Uma área alfandegada funciona como uma zona sob controle aduaneiro, onde a entrada e saída de produtos são rigorosamente fiscalizadas para garantir o recolhimento de tributos e o cumprimento de normas sanitárias e de segurança. Sem essa certificação, o porto não possui autorização legal para operar no comércio internacional.
A iniciativa é o passo burocrático central para permitir que o terminal inicie suas operações de exportação, com foco inicial no minério de ferro. O foco imediato da operação após a liberação é o embarque de minério de ferro, carga que depende diretamente do controle aduaneiro para ser enviada ao mercado externo.

Segundo o gerente de operações Matheus Magalhães, que também participou da reunião, o encontro serviu para alinhar o cronograma de obras e trabalhos para a obtenção do Ato Declaratório Executivo (ADE), o documento oficial que chancela a área. A expectativa é que as estruturas estejam concluídas para uma inspeção técnica da Receita Federal ocorra entre o primeiro e segundo trimestre de 2026.

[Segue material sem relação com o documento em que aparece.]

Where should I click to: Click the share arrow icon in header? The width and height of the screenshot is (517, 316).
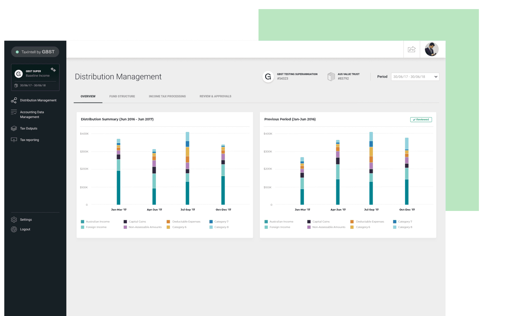coord(412,49)
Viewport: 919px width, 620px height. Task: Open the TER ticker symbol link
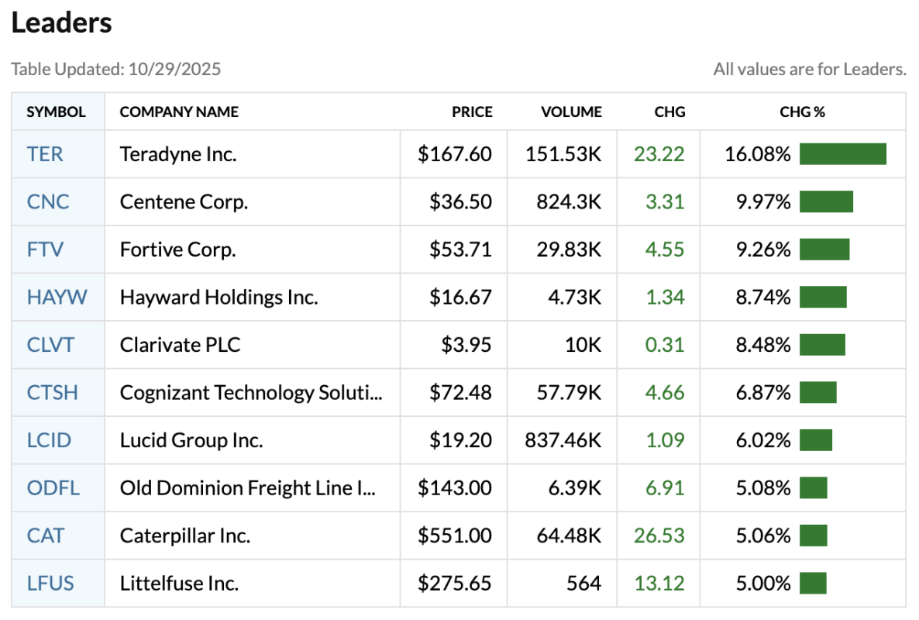45,154
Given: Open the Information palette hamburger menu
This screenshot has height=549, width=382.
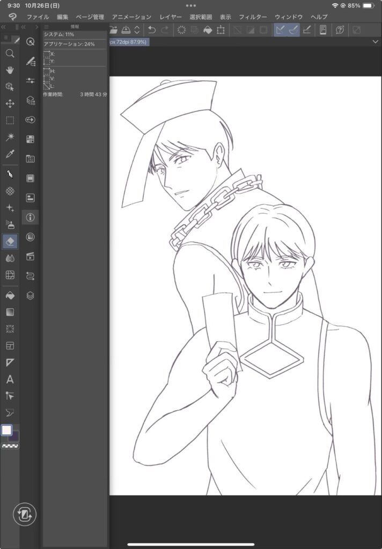Looking at the screenshot, I should pyautogui.click(x=46, y=26).
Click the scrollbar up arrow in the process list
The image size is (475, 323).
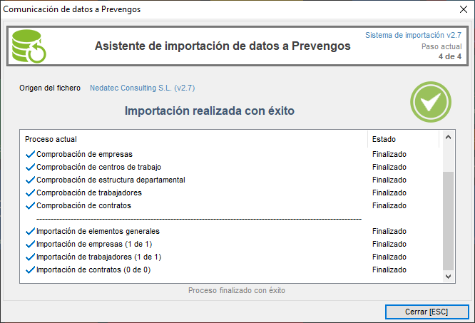click(448, 138)
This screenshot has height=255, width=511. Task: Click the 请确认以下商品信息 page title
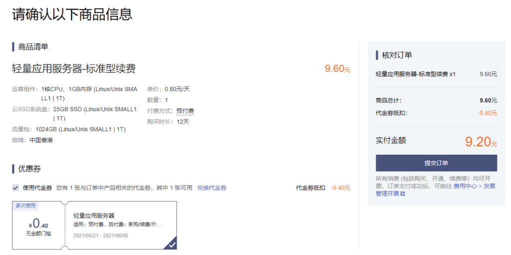[72, 14]
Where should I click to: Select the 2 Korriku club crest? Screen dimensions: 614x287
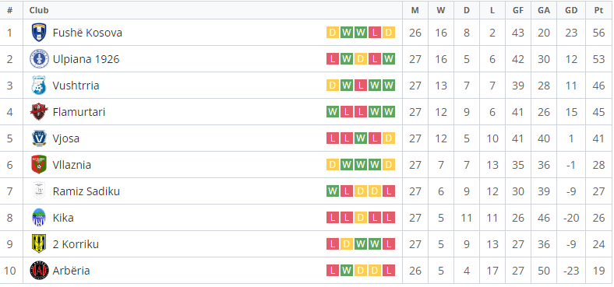(x=39, y=244)
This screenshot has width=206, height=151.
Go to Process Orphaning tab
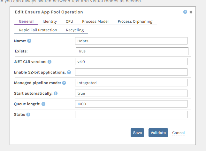tap(135, 21)
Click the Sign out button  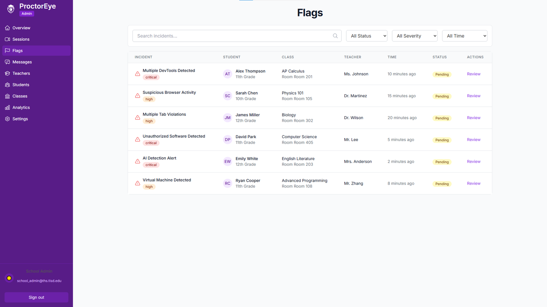[36, 297]
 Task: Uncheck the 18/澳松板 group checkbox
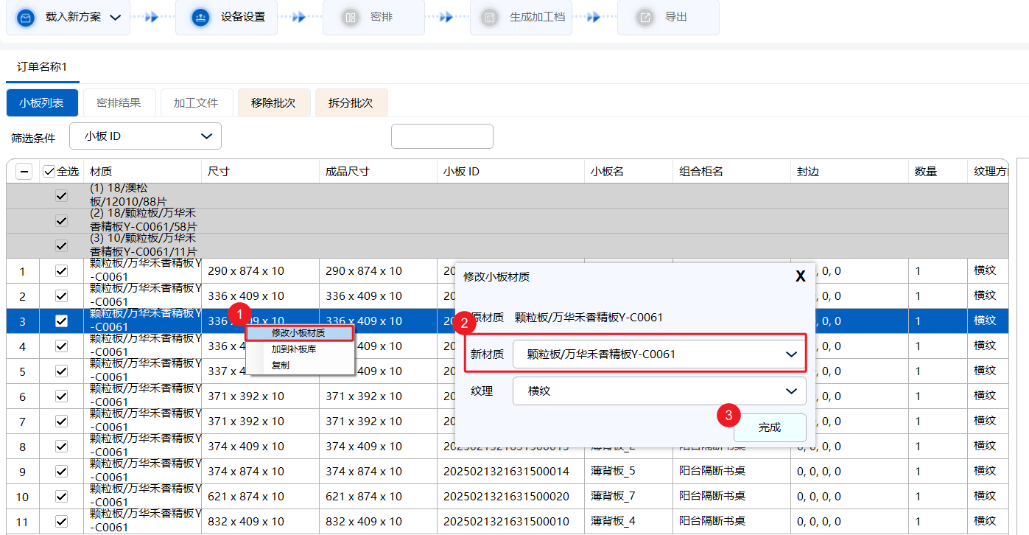click(61, 196)
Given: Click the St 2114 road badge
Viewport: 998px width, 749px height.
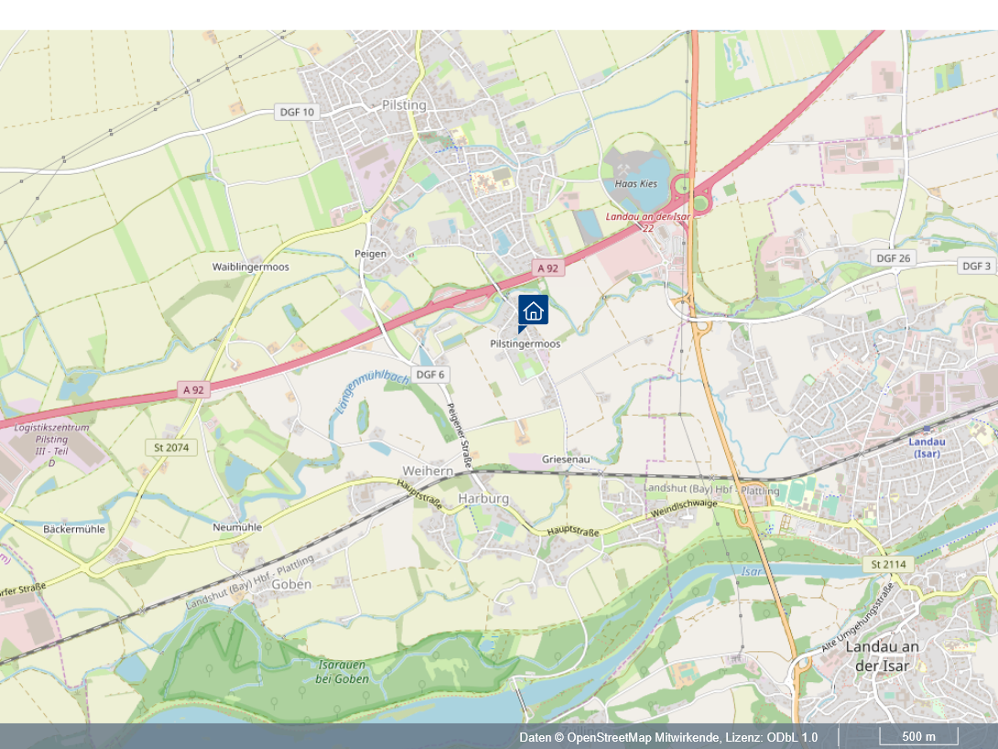Looking at the screenshot, I should pyautogui.click(x=888, y=564).
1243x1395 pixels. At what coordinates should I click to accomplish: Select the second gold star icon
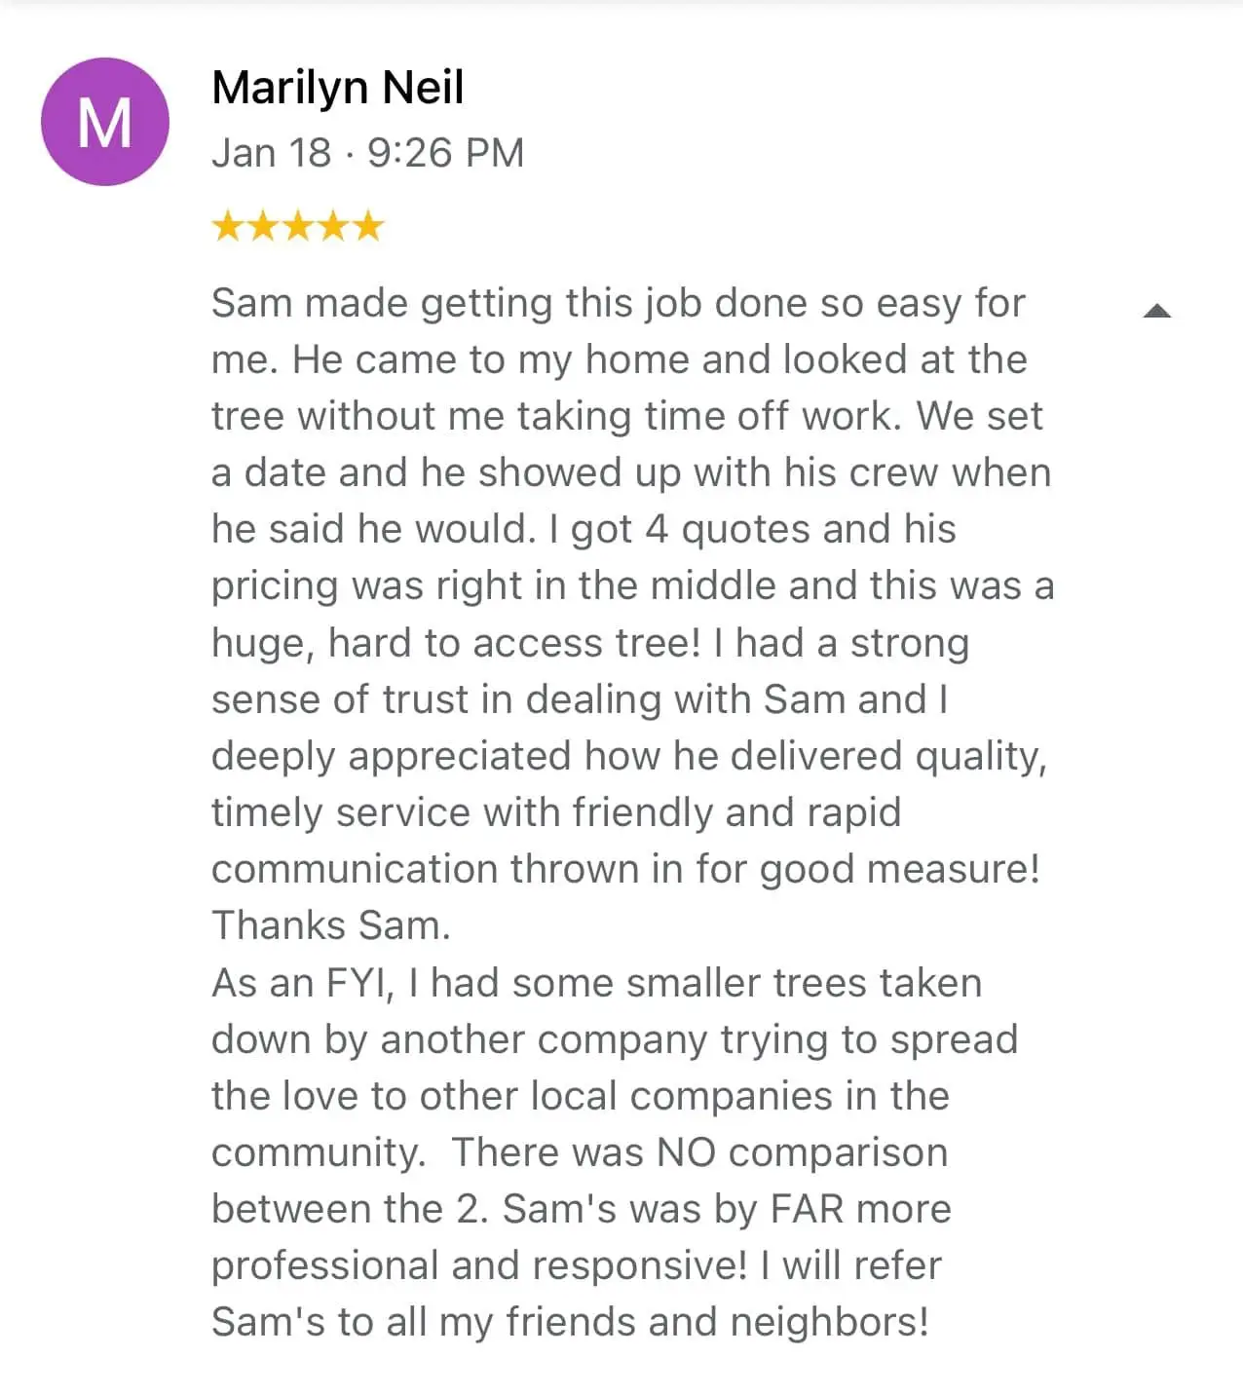click(x=263, y=227)
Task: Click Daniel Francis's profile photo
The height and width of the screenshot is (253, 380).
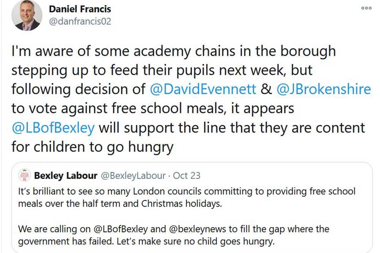Action: [x=27, y=16]
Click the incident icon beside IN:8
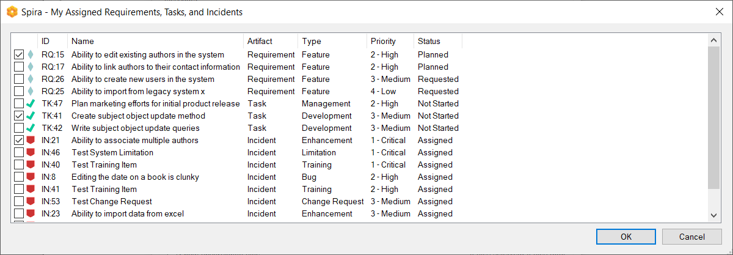The image size is (733, 255). pos(31,177)
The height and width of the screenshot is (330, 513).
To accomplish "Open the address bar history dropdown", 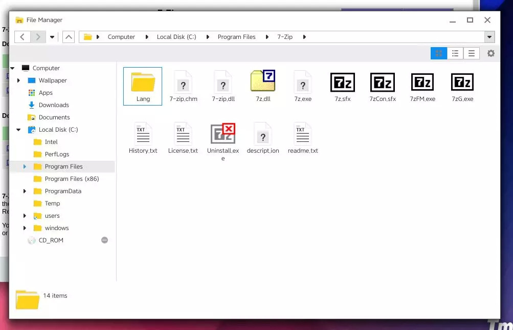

A agenda incluiu ainda uma visita técnica ao Porto do Pecém (CE). A equipe técnica da Porto Piauí analisou o funcionamento das áreas alfandegadas conheceu os operadores. O objetivo foi coletar dados e observar os gargalos logísticos enfrentados por terminais de grande porte, visando antecipar riscos e preparar soluções no processo de implementação em Luís Correia.